John le Carre's Cold War espionage books were a cut above the usual airport read - richer prose, more cerebral characters, chess-match plots.
And something else, too. The books' hero - George Smiley - was nominally in the spy/intel field, but to his legion of fans in terminal lounges, he was a middle-management superhero.
Loyal, smart, overlooked, unfairly evicted in a purge, called upon to return and clean up when the incompetent/arrogant new guys botched things up.
This is the fantasy of the ever- undervalued executive, and it's at heart of a shrewd new movie adaption of le Carre's popular story.

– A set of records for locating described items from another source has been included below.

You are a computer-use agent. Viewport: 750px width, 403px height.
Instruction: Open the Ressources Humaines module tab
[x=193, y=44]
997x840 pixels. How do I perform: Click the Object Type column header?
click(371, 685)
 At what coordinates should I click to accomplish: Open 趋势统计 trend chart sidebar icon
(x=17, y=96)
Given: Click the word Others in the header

The role of Smiley goes to Gary Oldman, and how cool is it to see Oldman, the erstwhile Sid Vicious, mature into another quintessentially British character.
As the movie opens, Smiley is absorbing the news that his aged, brillaint-but-volatile boss (John Hurt) has lost favor with key politicians and will be kicked out as head of British intelligence.

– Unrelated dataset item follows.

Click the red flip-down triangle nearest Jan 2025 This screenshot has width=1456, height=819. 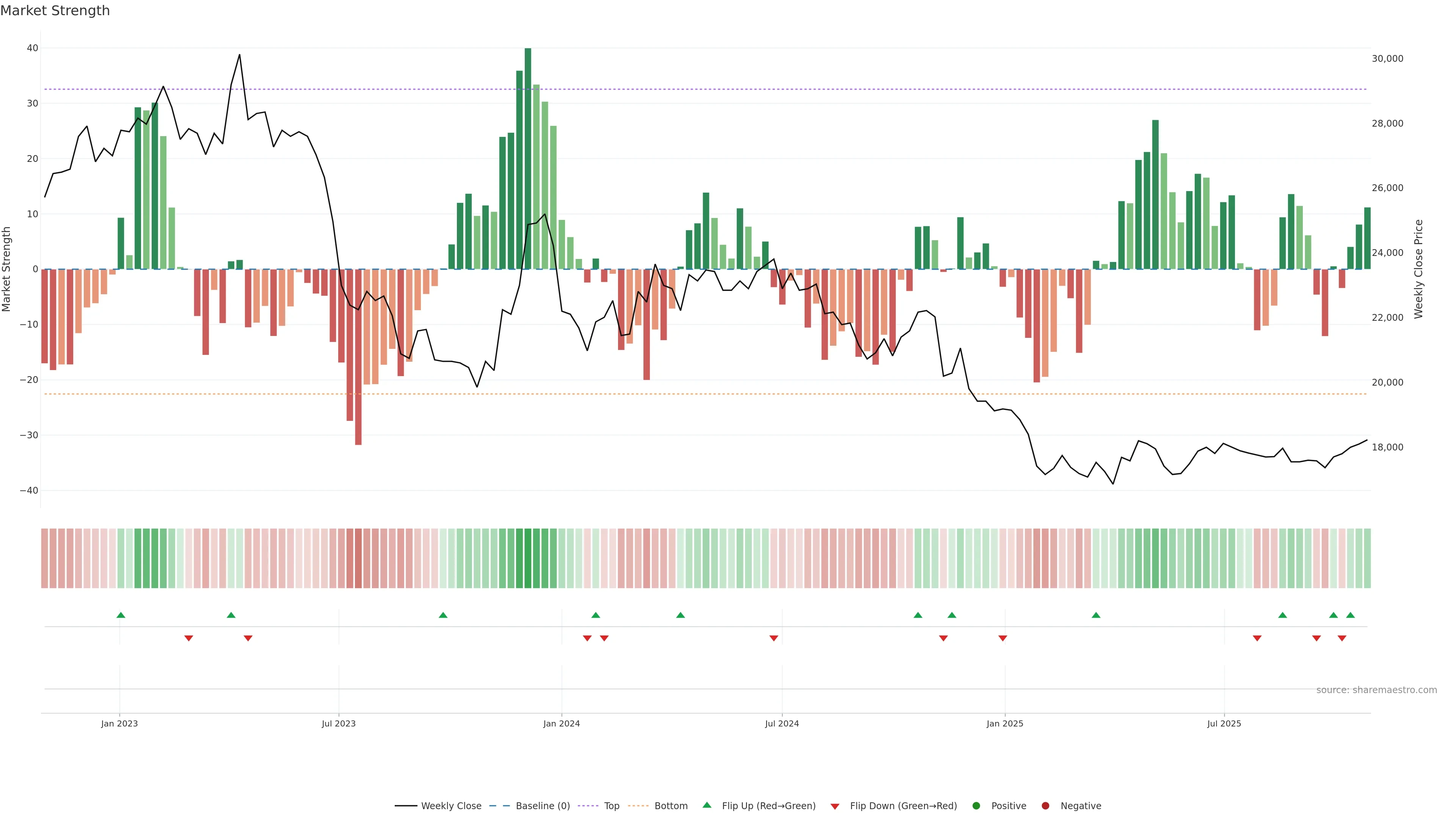[x=1003, y=638]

Smiley, like the devoted servant to a deceased pharoah, is designated to be buried with him, leaving the entire operation in the hands of the usurpers (Toby Jones, Ciaran Hinds, Colin Firth).
One of them, as it turns out, is a traitor, and Smiley is informally called back to run an off-the-books, black-box investigation to identify the mole. With Oldman/Smiley are wetworker Tom Hardy ("Warrior") and Benedict Cumberbatch ("War Horse") - "Tinker" is appropriately jam-packed with UK acting talent.

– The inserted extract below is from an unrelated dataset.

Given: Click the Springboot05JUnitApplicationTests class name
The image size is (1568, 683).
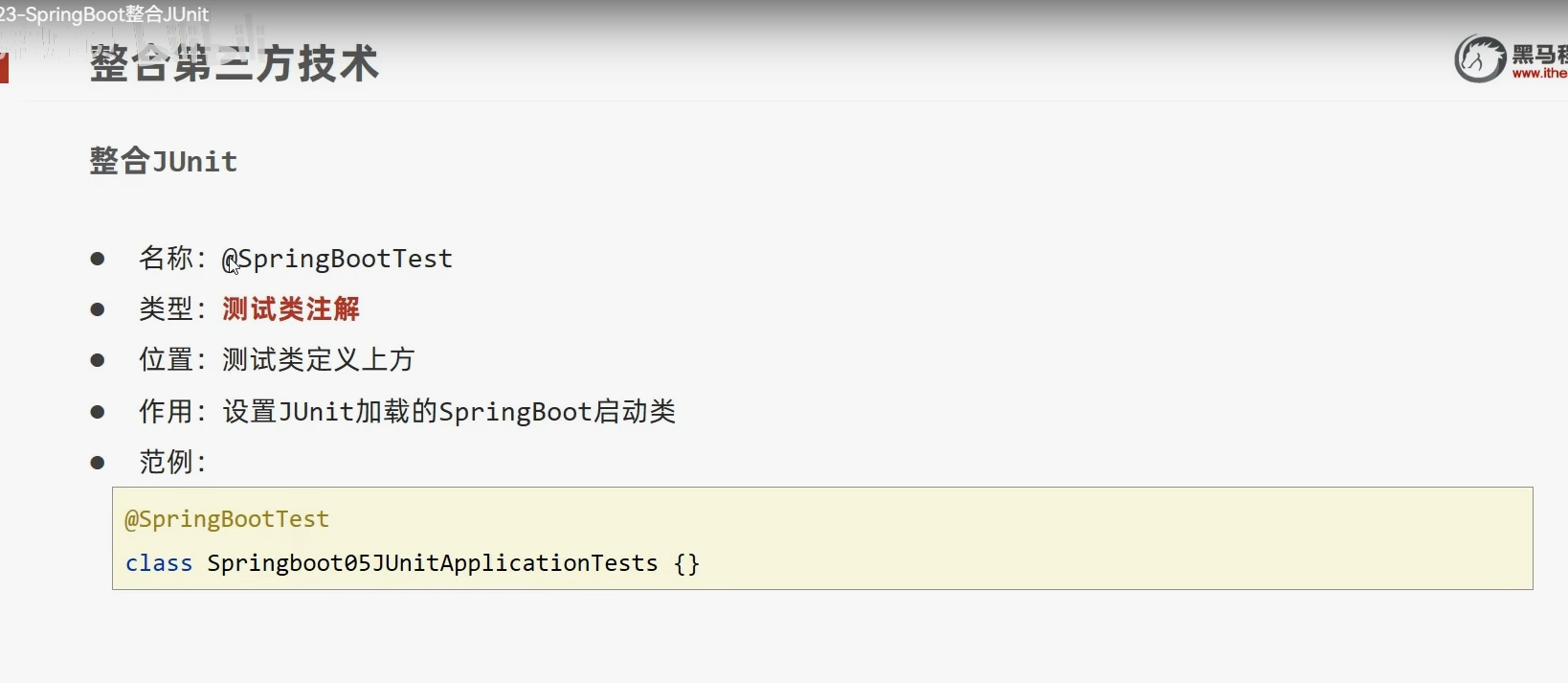Looking at the screenshot, I should pos(433,563).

The director, though, is a Swede - Tomas Alfredson, who gave us the neo-vampire classic "Let the Right One In," another memorable exercise in mood.
"Tinker" is even more measured, muted, controlled - a style that is ideally suited to le Carre's brainy, subtle narrative.
"Tinker" tiptoes quietly with muttered dialogue, has an icy palate of grays and blues, its story moves in increments - out of step with the clang of contemporary cinema - but it's precisely in step with le Carre.
And the director totally locates the story's money shot, when George Smiley, so brilliant, so overlooked, so underestimated, quietly surveys the result of his grand counterintel power play.
Is that the hint of a smile, Gary Oldman?
I think so, and there probably should be an Oscar nomination in it, but nobody these days gets a pat on the back for underplaying.